Circuit 500 operates essentially as a dual limit comparator with variable gain and offset. Such devices are well known. A replica of the current signal of FIG. 5b is generated by differential comparators 508,509. Transistors 512,514 function as a dual threshold detector feeding an OR tie 305. The circuit is biased at -7I and looks for swings +d and -d, above and below -7I. Potentiometer 502 sets the bias reference level as shown in FIG. 5c. Potentiometer 504 by controlling the gain sets the slope of line 506 to thereby adjust the length of the "one" output on line 306. A "one" is generated during the transitions between -8I and -6I and vice-versa, while the current signal passes through the -d to +d region.

Referring now to FIG. 6 of the drawings wherein an embodiment of the Gray code to binary code converter is shown as a bank of exclusive OR gates 601-606. Line 611 to 616 provide one input respectively to each of gates 601-606; line 611 is the most significant Gray bit, line 616 the least significant Gray bit. In order to better understand the operation of Gray to binary converters, the following chart will be helpful. To simplify the chart, a three bit code is shown.

Gray Binary 000 000 001 001 __________________________________________________________________________ 011 010 010 011 __________________________________________________________________________ 110 100 111 101 __________________________________________________________________________ 101 110 100 111 __________________________________________________________________________

It will be seen that the first bit of both codes is identical, that the second bits are the same above the center line and inverted below; that the third bits are the same above the top and bottom lines and inverted below. The same pattern holds for any bit length. Recognizing this, a simple converter comprising exclusive OR gates is possible.

An exclusive OR gate provides a "one" output only when its inputs are different.

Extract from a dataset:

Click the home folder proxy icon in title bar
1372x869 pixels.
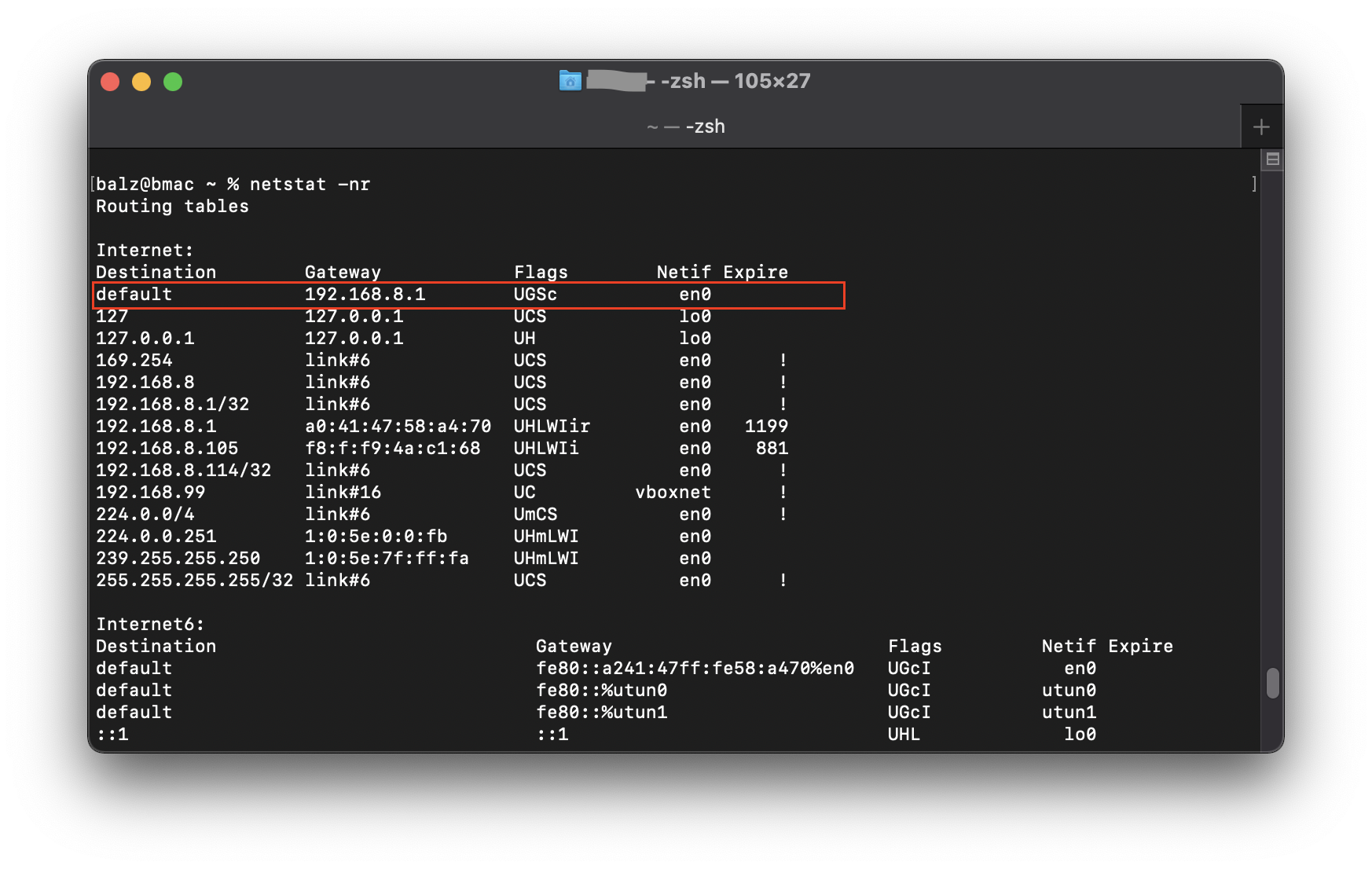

As an example, assume the input on lines 611-616 is 100000, the largest Gray code number. The desired binary output would be 111111. Line 611 is 1, the other input to gate 601 is always zero (ground), hence output 621 is 1, which is also applied to gate 602. The other input to gate 602 is 0, hence the output 622 is 1, and so on down the line.

Referring now to FIG. 7 an embodiment of the ramp generator is shown having a high gain operational amplifier 701 with a positive input 703 and a negative input 705. The generator provides horizontal sweep output of X10, X5 and X1 at outputs 707, 709 and 711 respectively, taken across dropping resistors 708 and 710. PNP transistors 713 and 715 act as a current source for the integrating feedback capacitor 717. Potentiometer 719, providing an adjustable voltage from a supply source -v1 to the positive input of operational amplifier 201 functions as a horizontal position control.

Potentiometer 721 provides horizontal gain control. An FET device 723 controlled by control logic on line 725 and NPN transistor 727 resets the ramp by clamping the operational amplifier output to the negative input through resistors 708 and 710, thus achieving a very rapid reset action. Thus by establishing a new feedback path, the amplifier discharges the capacitor thus causing zero input to the amplifier. Transistor 727 functions as a level translator. Any type of switch may be employed instead of FET 723, such as a transistor or a relay.